ACTION ITEM: Could you work out the number of lines in the listing that include the word "Color" and reply with that figure alone?

GIVEN DATA:

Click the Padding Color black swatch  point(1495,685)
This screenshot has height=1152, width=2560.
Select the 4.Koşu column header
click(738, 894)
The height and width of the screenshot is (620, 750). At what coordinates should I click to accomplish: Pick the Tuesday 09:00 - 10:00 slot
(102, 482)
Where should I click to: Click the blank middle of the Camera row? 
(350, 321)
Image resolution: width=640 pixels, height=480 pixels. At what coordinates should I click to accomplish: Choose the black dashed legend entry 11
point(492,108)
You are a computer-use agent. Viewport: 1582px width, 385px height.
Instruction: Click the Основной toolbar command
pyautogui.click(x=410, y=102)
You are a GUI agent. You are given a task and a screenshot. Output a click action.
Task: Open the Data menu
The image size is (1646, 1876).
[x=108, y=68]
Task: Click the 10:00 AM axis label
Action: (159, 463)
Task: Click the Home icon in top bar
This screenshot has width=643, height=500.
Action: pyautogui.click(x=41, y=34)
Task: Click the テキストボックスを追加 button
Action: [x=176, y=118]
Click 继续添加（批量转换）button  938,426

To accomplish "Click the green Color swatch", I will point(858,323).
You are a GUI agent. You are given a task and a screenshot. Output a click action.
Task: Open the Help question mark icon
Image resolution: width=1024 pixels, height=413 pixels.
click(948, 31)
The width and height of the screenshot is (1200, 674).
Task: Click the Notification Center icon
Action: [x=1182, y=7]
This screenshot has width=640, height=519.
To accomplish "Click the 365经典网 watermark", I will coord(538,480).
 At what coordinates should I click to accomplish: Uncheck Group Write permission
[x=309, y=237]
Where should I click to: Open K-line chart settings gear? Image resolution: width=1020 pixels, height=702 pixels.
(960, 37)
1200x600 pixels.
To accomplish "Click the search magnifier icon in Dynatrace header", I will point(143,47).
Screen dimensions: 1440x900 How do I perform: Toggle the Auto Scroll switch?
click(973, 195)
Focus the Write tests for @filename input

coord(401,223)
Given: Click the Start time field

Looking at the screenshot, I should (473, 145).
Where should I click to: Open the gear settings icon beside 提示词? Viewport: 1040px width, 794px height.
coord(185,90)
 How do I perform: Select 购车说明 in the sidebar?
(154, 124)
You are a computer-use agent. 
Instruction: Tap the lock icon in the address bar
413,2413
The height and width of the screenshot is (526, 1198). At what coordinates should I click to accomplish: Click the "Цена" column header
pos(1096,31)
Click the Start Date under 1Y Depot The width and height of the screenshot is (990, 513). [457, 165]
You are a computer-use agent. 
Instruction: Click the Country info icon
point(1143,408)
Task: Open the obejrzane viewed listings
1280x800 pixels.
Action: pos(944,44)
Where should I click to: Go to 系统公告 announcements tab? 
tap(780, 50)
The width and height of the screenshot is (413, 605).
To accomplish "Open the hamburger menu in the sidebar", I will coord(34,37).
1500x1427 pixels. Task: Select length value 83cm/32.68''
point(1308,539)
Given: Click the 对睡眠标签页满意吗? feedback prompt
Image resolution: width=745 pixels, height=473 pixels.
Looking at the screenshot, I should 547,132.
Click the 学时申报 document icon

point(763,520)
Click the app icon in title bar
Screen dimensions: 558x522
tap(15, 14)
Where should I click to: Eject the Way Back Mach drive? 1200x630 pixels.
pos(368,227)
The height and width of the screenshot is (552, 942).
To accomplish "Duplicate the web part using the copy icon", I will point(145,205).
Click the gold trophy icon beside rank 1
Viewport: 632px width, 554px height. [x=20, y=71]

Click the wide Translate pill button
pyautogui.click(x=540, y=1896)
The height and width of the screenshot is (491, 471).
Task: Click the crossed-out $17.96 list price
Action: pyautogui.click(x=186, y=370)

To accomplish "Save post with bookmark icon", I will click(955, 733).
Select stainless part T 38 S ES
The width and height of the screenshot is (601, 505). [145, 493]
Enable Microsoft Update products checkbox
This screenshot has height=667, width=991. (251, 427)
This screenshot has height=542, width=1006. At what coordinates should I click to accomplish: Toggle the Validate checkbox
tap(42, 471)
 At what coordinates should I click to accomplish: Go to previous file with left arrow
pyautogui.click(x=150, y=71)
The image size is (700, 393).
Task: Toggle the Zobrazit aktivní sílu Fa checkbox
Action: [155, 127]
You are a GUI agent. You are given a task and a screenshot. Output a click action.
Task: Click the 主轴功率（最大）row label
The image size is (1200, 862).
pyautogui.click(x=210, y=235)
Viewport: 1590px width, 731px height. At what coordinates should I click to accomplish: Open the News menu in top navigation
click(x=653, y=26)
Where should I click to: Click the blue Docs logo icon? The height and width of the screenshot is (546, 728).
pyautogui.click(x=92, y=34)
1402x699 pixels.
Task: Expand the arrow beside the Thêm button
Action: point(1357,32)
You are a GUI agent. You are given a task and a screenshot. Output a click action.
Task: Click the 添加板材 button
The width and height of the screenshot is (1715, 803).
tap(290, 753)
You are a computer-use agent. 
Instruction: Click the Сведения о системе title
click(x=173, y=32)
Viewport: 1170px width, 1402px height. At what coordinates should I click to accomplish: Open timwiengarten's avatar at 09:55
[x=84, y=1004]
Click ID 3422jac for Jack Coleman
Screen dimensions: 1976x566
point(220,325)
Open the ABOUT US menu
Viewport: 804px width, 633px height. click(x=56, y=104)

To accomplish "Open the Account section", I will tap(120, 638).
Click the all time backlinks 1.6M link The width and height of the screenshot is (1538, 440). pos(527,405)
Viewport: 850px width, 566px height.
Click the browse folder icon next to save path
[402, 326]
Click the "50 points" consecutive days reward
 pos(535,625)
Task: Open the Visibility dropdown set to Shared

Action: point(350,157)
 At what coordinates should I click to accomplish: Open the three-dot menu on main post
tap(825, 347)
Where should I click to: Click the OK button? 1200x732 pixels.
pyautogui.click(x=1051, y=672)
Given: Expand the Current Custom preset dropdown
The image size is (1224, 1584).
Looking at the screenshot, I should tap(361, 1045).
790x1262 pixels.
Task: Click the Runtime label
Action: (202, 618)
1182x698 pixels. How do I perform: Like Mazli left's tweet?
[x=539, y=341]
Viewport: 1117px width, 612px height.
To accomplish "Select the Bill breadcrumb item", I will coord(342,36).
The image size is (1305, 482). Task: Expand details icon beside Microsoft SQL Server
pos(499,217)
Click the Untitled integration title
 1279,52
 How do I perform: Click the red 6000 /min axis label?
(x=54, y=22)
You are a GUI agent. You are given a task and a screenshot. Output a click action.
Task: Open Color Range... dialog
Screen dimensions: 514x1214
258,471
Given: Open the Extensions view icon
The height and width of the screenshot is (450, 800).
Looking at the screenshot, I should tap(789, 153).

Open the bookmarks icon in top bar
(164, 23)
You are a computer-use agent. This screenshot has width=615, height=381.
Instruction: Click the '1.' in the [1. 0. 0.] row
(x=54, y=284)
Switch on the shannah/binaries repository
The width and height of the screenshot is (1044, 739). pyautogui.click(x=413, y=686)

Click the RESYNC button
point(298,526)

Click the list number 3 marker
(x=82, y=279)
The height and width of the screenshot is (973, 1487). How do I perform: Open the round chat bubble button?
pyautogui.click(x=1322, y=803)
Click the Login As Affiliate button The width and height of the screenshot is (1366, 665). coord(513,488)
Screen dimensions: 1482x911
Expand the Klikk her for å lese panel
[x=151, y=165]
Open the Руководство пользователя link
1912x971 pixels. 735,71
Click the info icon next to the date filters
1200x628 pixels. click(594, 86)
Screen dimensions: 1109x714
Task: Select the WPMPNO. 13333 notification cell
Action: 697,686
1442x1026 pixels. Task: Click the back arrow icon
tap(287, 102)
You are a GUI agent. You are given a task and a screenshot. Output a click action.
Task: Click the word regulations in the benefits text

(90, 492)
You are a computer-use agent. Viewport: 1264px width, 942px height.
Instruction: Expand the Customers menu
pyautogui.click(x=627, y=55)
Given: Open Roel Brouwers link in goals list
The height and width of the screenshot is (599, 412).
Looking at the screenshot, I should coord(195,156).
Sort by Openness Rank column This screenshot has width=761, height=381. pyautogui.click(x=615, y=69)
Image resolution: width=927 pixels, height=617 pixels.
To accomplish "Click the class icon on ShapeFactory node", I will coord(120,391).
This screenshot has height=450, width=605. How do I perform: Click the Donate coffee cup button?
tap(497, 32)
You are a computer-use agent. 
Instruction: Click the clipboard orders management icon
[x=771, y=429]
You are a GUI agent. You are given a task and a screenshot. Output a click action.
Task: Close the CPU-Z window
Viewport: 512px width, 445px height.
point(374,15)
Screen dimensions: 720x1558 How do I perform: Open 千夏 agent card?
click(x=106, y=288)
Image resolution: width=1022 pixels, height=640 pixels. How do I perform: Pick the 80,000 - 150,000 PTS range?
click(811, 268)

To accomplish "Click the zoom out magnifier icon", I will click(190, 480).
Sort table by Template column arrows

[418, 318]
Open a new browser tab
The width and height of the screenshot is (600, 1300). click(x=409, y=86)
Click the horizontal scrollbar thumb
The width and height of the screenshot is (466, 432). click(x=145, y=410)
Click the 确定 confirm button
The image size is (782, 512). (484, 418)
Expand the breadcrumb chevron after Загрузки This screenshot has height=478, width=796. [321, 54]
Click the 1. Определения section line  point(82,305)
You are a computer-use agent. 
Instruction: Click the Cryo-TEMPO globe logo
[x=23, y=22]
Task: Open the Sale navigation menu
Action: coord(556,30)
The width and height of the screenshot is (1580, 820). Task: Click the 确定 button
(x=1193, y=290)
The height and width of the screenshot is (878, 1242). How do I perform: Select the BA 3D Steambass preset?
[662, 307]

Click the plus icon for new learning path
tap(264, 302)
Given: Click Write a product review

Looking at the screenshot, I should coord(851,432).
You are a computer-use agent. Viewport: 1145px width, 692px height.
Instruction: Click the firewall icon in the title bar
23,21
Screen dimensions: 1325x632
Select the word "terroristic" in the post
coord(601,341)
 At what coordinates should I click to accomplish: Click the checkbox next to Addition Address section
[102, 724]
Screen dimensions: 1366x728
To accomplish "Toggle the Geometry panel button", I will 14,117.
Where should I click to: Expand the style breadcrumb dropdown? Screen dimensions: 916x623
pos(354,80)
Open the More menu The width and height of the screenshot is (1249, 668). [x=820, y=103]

SOLUTION TO THIS TASK: 3